RoboticsSoftwareHardware

Following Cart

Year2025

Duration4 months

RoleSystem Design & Integration : ROS Architecture, Sensor Fusion, Hardware, Research, Testing

Problem

Carrying heavy gear across campsites, warehouses, or shopping areas is physically demanding — and existing electric carts still require manual steering with no obstacle avoidance or person-following capability.

Solution

Designed and built a vision + UWB sensor fusion mobile robot that autonomously follows a user while avoiding obstacles in real-time, integrating OAK-D perception, ROS2-based control, and differential drive motor control into a complete working prototype.

Outcome

Working prototype achieved real-time person tracking, autonomous following at walking speed, and depth-based obstacle avoidance — full hardware + software integration from perception through planning to motor control.

Overview

Most autonomous cart projects stop at simulation. We built the real thing — a differential-drive cart that sees you with a depth camera, knows where you are with UWB, and follows you while dodging obstacles. The system covers the full robotics stack: perception (YOLO + depth), localization (vision + UWB fusion), planning (following algorithm + obstacle avoidance), and control (ESC-driven differential drive). The hardest part wasn't any single component; it was making vision, localization, and motor control work together reliably in the real world.

System Architecture

The system follows a layered robotics pipeline: Sensors (OAK-D Camera + UWB Module) feed into a Perception System (YOLO person detection, target tracking, depth processing, obstacle detection), which passes through a Sensor Fusion layer combining vision position with UWB distance/angle data. The fused target estimation feeds into a Motion Planner (follow algorithm, obstacle avoidance, speed control), which outputs ROS2 cmd_vel commands. These are converted to differential wheel speeds, sent to ESC controllers, and drive the physical cart movement.

Key Highlights

Hardware + Software Integration

most student projects stop at simulation; this project delivered a complete working prototype with AI + robotics + hardware

Multi-Sensor Fusion

vision + UWB asymmetric fusion architecture provides robust tracking even during occlusion

Full Robotics Stack

covers perception, planning, control, and hardware integration end-to-end

Process

Problem Scoping & Competitor Analysis

Researched existing following robots and autonomous carts on the market. Identified critical gaps: no existing product combines person following with obstacle avoidance and sensor fusion. Most carts require manual steering or remote control. Set design goals: autonomous person following, real-time obstacle avoidance, and robust tracking even during temporary occlusion.
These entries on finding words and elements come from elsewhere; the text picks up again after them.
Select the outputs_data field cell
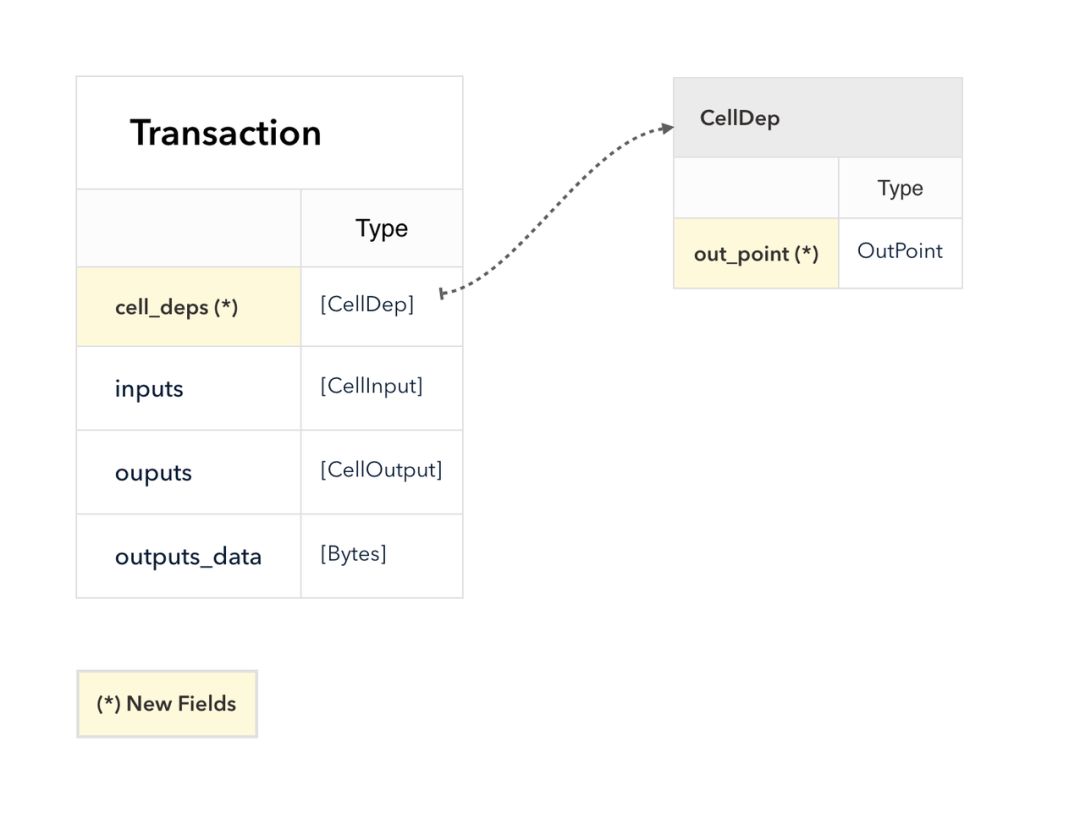 click(x=189, y=556)
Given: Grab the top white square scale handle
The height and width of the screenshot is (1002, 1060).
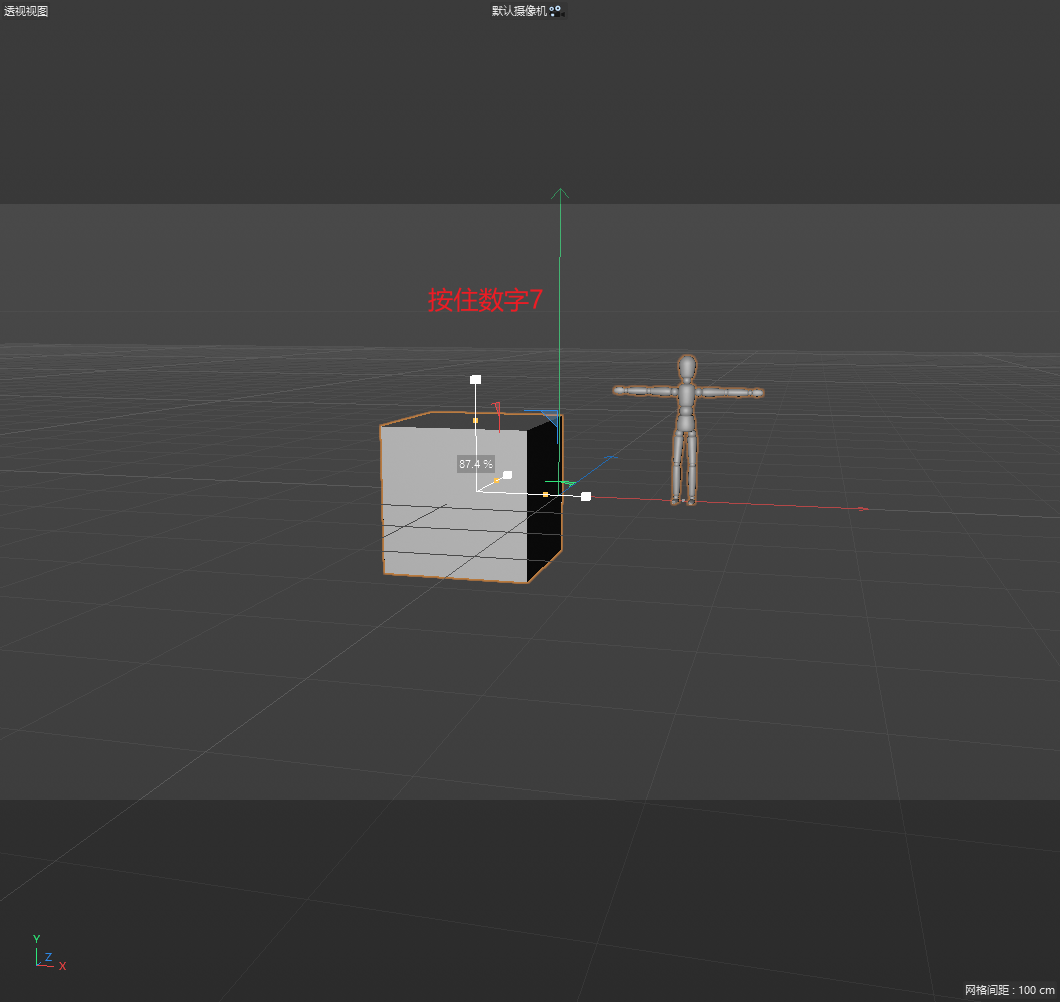Looking at the screenshot, I should (x=475, y=380).
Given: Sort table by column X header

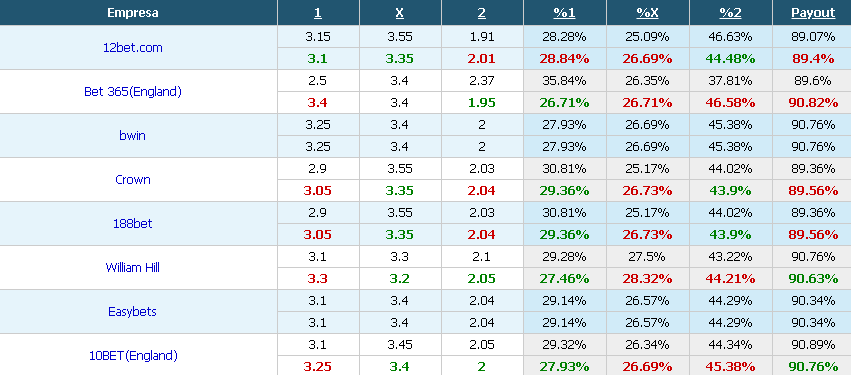Looking at the screenshot, I should pyautogui.click(x=399, y=13).
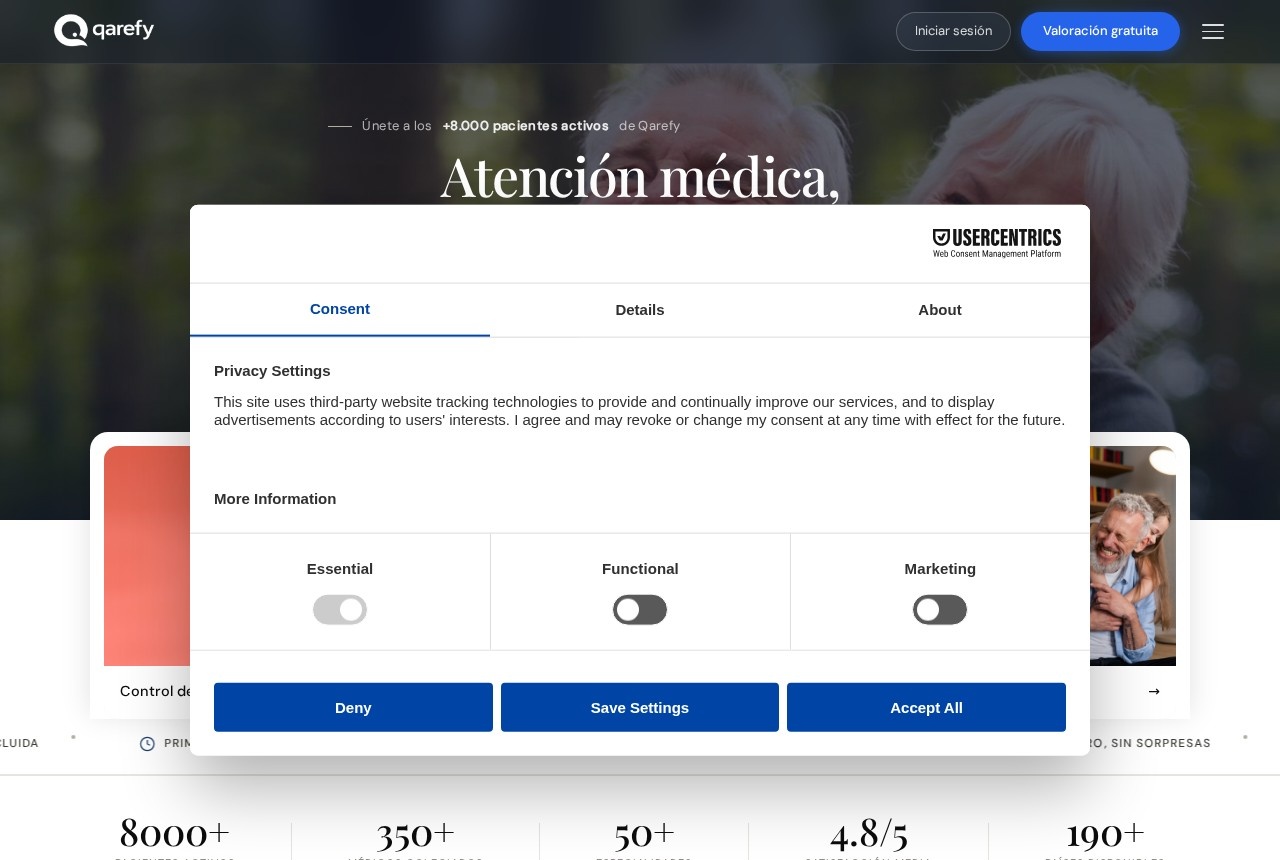Click the Privacy Settings heading

click(x=272, y=371)
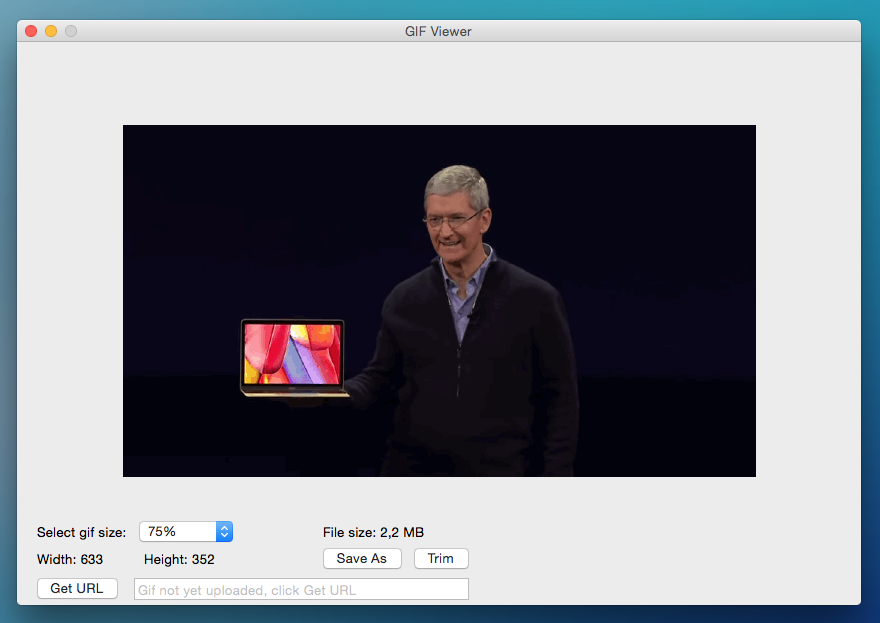Click the down arrow on the size stepper
Screen dimensions: 880x623
(222, 536)
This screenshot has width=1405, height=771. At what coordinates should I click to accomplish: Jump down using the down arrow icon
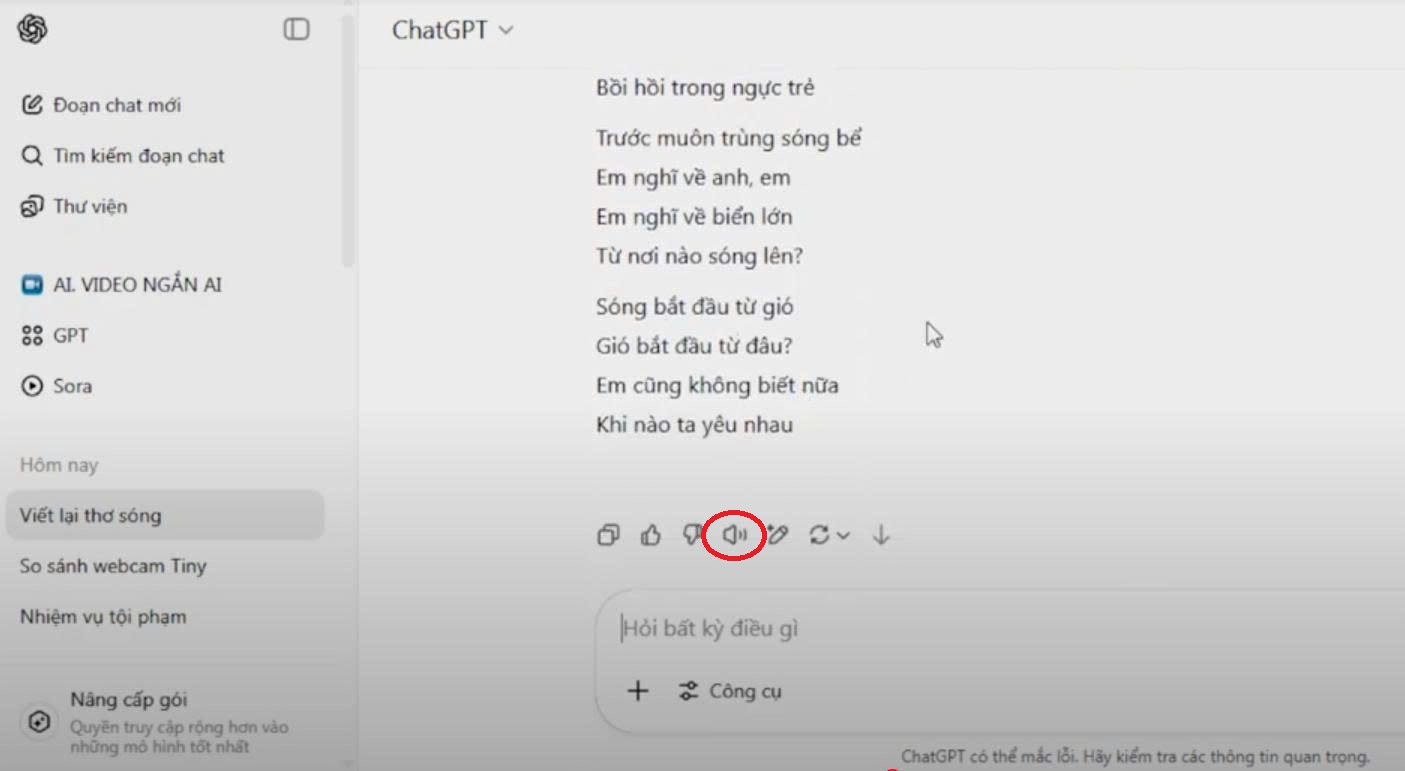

Sensor Selection & Hardware Design

Selected OAK-D camera for its triple capability: RGB imaging, stereo depth, and onboard AI acceleration via Myriad X VPU — enabling neural inference directly on the camera module. Chose DWM3001CDK UWB module for relative distance and angle estimation, receiving iPhone position data via BLE as a backup tracking source. Computing runs on Raspberry Pi 4/5 with SSD storage. Power system uses 24V LiPo battery providing approximately 25 minutes of prototype runtime.

Live Test

Perception Pipeline — Person Detection

OAK-D captures RGB frames → YOLOv8 runs real-time person detection → bounding box coordinates are mapped to the stereo depth map → person position extracted as (x, z) coordinates in camera frame. This gives both the lateral offset (for steering) and distance (for speed control) to the target person. All perception processing runs on the Raspberry Pi using the DepthAI SDK with OpenCV.

Live Test

Obstacle Avoidance System

Depth camera data is processed independently for obstacle detection. The pipeline extracts the center region of the depth image, calculates the minimum depth value in that region, and compares against a safety threshold. If any obstacle is detected within 1 meter, the cart immediately stops forward motion and rotates left or right to find a clear path. Obstacle avoidance always takes priority over the following algorithm — safety overrides tracking. Hand gesture control toggles the cart ON/OFF, and a green LED provides real-time feedback: steady when the path is clear, blinking when an obstacle is detected.

Live Test

Sensor Fusion Strategy

Vision serves as the primary tracking source for accurate person position estimation with full spatial awareness. UWB provides backup correction specifically for three scenarios: person occlusion (someone walks between cart and user), tracking loss (YOLO loses detection), and heading drift correction. The fusion architecture is intentionally asymmetric — vision leads, UWB corrects — rather than weighted averaging, because vision provides richer spatial data when available.

Live Test

Following Algorithm & Control

The following control is visual servoing-based. From the target person position, distance (z-axis) controls forward speed: forward_speed = min(0.5, distance × k), capping maximum velocity. Lateral offset (x-axis) controls turn rate: turn_speed = −angle. This creates smooth, proportional following behavior — the cart accelerates toward distant targets and decelerates as it closes the gap, while continuously correcting its heading to keep the person centered.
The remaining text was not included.